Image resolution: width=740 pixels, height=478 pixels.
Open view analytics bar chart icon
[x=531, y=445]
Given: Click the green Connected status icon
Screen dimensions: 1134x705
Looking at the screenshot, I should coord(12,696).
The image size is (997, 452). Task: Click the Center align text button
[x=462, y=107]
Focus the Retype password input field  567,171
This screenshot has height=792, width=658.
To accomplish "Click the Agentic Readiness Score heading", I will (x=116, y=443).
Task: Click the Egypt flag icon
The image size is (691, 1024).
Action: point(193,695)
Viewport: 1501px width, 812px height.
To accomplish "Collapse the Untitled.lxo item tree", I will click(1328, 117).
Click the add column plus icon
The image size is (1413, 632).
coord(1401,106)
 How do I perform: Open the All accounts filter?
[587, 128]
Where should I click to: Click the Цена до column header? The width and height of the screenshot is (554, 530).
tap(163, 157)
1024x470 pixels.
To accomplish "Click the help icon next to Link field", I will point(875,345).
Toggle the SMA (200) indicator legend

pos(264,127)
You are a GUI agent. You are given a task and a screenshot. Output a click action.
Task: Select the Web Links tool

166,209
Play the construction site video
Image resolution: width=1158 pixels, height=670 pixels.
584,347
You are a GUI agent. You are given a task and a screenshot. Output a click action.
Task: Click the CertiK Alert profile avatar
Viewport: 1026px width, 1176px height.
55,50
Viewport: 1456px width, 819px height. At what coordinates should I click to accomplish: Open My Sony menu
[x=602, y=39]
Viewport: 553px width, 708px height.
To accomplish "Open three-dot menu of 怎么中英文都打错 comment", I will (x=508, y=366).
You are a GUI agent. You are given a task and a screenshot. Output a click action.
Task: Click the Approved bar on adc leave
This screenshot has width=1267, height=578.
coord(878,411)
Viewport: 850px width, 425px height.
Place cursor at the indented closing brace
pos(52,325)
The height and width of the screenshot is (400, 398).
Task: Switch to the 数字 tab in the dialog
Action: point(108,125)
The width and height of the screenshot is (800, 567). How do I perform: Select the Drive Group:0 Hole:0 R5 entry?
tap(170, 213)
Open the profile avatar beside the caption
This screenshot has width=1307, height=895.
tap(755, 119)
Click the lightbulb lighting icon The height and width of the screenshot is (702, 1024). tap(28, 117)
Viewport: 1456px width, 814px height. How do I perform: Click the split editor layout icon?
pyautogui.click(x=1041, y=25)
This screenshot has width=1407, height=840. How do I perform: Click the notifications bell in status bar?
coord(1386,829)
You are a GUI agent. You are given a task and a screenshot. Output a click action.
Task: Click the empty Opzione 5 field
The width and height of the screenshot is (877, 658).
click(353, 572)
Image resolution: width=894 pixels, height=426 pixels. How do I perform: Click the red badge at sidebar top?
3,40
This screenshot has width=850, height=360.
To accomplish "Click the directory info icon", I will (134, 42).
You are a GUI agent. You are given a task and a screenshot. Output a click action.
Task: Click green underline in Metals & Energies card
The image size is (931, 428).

************

Report how many lines of the records above contain the string "menu", counting only matches with the same letter case. Give the number alone.

- **Answer to the exercise**: 2